Die Sommermonate bringen einen dramatischen Anstieg der Einsatzzahlen in der Außenstelle des Rettungsdienstes in Skradin mit sich, täglich 30 bis 40 Prozent mehr Anrufe und ambulante Behandlungen als im Winter. HRT-Reporterin Anamarija Škorić hat vor Ort den saisonalen Druck festgehalten, der mit dem plötzlichen Touristenansturm einhergeht. Die Daten des Instituts für Notfallmedizin der Gespanschaft Šibenik-Knin lassen keinen Zweifel: Die erste Linie der Medizin arbeitet im Sommer unter mehrfacher Belastung. Genau unter solchen Bedingungen übernehmen spezialisierte medizinische Techniker eine Schlüsselrolle.
Medikamente in den Händen von Technikern
Der Arbeitstag beginnt mit Routine, der Überprüfung der Ausrüstung im Fahrzeug und des Medikamentensets zur Lebensrettung, lange bevor die erste Sirene ertönt. Spezialisierte Notfallmedizin-Techniker haben ihre Befugnisse durch eine intensive einjährige Ausbildung erlangt, und genau das hebt sie hervor. "Wir haben die Befugnis, bestimmte Medikamente nach Protokollen im Notfall ohne Arzt zu verabreichen", sagte Luka Muštra, medizinischer Techniker am Institut für Notfallmedizin der Gespanschaft Šibenik-Knin, gegenüber HRT.
Ihre Kompetenzen haben jedoch eine klare Grenze. Die tägliche Herausforderung ist nicht das, was sie können, sondern das, wofür sie gerufen werden. "Ein Problem entsteht nur, wenn der Notdienst für nicht dringende Angelegenheiten gerufen wird, wo uns die Hände gebunden sind, denn wir haben die Befugnis, ohne Arzt nur lebensbedrohliche Zustände zu versorgen", warnt Muštra. Vor Ort tragen sie die volle Verantwortung, sie fahren aus, während der Anrufer noch mit dem Dispatcher in Verbindung steht.

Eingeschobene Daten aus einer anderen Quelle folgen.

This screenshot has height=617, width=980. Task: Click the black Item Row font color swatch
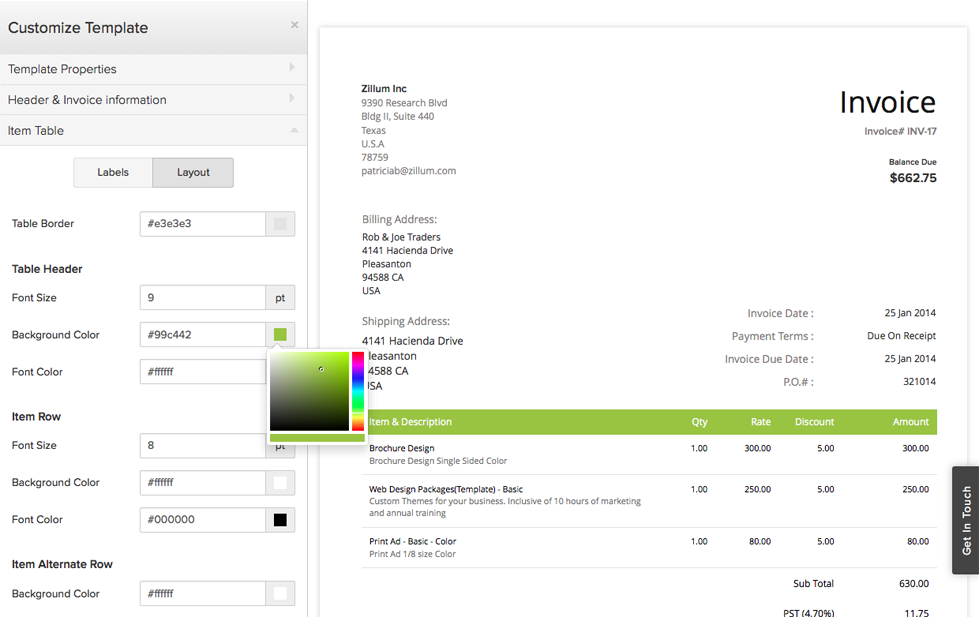pos(280,520)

Von der Krka bis zur Autobahn, mit Personalmangel
Die Außenstelle Skradin deckt nicht nur die Stadt ab. Ihr Gebiet erstreckt sich entlang des Flusses Krka, ins Hinterland bis nach Kistanje und über einen Autobahnabschnitt, ein riesiges Gebiet, das durch sommerliche Staus zu einer logistischen Herausforderung wird. Der Dienst kämpft seit Jahren mit chronischem Personalmangel.
Martin Ercegovac, leitender Techniker am Institut für Notfallmedizin der Gespanschaft Šibenik-Knin, sieht gerade in den Technikern mit erweiterten Kompetenzen den Schlüssel zur Stabilität. "Wir kämpfen jedes Jahr mit Personalmangel, und das hilft sehr bei der Organisation des Dienstes und der Funktionsfähigkeit sowie der Qualität der gesamten Versorgung", erklärte er gegenüber HRT.

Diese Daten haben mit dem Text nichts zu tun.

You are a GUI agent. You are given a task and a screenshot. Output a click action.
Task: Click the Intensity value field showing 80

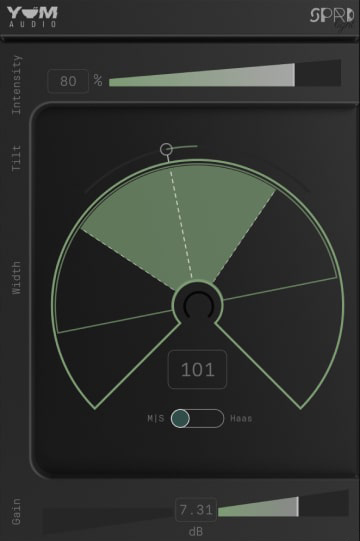[68, 81]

393 Techniker mit erweiterten Befugnissen
Die Antwort auf die Personalkrise kam vor vier Jahren, als das Kroatische Institut für Notfallmedizin als erste Gesundheitseinrichtung Spezialisierungen in der Pflege einführte. Das Programm hat bisher ein Netzwerk von 393 Technikern mit erweiterten Befugnissen für die schwierigsten Situationen hervorgebracht.
Die Direktorin des Kroatischen Instituts für Notfallmedizin, Dr. med. Maja Grba-Bujević, erwartet eine Fortsetzung dieses Trends. "Wir glauben, dass die Gespanschaftsinstitute den Bedarf erkennen werden, dass sie sich an das Gesundheitsministerium wenden, um solche Techniker weiterhin im Feld zu benötigen", betonte sie.
Die Hand, die zuerst ankommt
Trotz Ausbildung und Erfahrung stoßen spezialisierte Techniker im Feld ständig auf tief verwurzelte Erwartungen der Patienten, die Überzeugung, dass nur ein Arzt helfen kann. "Die Leute denken immer, der Doktor muss kommen, der Doktor kommt. Sie sehen nicht den Hintergrund, dass sie fast immer eine erfahrene Krankenschwester bekommen, die zusammen mit dem Arzt kommt", schloss einer von ihnen gegenüber HRT. Im Wettlauf gegen die Zeit machen oft genau das Wissen und die Schnelligkeit der Person, die zuerst hilft, den einzigen Unterschied zwischen Leben und Tod.